Task details:
Which lines of the listing below contain the word "swatch"? Return them.

---------- Listed records ----------

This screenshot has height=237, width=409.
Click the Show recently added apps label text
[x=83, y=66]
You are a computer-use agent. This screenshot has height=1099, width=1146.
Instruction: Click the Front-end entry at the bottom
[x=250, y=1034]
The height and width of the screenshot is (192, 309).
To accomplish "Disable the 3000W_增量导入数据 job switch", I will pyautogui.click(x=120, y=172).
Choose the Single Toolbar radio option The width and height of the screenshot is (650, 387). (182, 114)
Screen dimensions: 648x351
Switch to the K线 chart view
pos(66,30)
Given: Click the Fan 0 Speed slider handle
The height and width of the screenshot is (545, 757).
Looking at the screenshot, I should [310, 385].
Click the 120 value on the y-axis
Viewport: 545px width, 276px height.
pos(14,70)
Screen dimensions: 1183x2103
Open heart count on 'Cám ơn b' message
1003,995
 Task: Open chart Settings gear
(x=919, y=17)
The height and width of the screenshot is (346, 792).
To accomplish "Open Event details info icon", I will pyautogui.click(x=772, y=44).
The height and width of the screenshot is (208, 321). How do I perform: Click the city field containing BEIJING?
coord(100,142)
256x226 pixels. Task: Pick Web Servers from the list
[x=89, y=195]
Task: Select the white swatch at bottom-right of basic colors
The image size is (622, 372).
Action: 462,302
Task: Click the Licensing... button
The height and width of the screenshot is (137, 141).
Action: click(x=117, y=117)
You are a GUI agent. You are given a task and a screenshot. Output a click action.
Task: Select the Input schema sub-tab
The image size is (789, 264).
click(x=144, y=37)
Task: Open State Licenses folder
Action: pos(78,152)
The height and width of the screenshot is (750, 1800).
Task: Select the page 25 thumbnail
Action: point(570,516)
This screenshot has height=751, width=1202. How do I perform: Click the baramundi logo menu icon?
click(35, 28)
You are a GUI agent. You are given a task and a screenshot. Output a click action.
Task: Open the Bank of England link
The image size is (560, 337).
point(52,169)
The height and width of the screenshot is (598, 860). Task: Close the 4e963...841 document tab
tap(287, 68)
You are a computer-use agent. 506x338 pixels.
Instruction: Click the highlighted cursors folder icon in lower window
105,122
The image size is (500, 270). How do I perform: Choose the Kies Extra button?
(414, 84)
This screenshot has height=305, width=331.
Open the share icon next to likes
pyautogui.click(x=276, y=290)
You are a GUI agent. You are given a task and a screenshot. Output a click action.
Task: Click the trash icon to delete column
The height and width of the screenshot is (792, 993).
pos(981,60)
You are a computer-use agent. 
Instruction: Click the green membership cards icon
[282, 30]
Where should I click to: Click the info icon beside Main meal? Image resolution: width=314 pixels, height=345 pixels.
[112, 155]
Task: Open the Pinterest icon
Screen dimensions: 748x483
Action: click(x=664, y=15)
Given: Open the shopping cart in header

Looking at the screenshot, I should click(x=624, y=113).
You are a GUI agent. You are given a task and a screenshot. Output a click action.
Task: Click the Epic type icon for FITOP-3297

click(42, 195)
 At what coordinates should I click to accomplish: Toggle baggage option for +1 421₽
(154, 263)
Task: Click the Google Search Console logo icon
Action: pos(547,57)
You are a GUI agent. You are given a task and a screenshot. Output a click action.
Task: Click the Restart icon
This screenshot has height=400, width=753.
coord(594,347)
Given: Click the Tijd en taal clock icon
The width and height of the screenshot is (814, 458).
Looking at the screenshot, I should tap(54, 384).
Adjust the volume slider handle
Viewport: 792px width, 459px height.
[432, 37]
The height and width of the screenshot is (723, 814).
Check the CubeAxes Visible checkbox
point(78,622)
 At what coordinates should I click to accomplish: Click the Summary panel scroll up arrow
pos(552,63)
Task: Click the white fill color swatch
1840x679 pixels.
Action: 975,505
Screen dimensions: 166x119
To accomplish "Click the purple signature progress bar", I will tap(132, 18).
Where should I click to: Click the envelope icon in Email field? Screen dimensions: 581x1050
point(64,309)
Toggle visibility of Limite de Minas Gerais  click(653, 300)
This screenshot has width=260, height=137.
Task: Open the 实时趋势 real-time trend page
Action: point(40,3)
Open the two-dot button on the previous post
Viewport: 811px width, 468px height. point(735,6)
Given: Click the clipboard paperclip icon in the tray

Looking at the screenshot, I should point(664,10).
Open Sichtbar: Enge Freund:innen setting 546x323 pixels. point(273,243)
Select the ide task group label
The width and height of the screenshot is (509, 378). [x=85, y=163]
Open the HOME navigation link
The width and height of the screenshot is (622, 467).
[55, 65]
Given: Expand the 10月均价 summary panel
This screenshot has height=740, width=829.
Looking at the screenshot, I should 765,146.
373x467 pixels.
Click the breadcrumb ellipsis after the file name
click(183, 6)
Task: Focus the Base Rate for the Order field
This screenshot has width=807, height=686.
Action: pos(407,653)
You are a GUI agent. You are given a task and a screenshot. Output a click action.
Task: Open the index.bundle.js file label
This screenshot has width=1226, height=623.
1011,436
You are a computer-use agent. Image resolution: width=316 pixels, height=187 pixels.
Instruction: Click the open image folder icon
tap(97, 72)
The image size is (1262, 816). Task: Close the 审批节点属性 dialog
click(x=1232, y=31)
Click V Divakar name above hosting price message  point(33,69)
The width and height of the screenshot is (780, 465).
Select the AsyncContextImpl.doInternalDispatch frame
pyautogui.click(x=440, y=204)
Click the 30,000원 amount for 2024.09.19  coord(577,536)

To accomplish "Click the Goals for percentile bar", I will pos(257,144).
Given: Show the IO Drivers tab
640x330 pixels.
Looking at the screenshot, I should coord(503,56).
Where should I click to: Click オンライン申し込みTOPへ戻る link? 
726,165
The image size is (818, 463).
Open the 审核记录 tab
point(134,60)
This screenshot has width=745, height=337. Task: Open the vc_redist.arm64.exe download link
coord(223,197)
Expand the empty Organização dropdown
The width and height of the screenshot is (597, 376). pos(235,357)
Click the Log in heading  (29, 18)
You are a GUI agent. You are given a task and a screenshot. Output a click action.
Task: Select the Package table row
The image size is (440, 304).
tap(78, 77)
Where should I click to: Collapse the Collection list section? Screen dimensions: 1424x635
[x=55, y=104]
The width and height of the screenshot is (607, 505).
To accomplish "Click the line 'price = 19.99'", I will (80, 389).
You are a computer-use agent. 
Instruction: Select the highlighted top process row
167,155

----------

Answer to the problem:
Task: Select the white swatch at bottom-right of basic colors
Task: Click the white fill color swatch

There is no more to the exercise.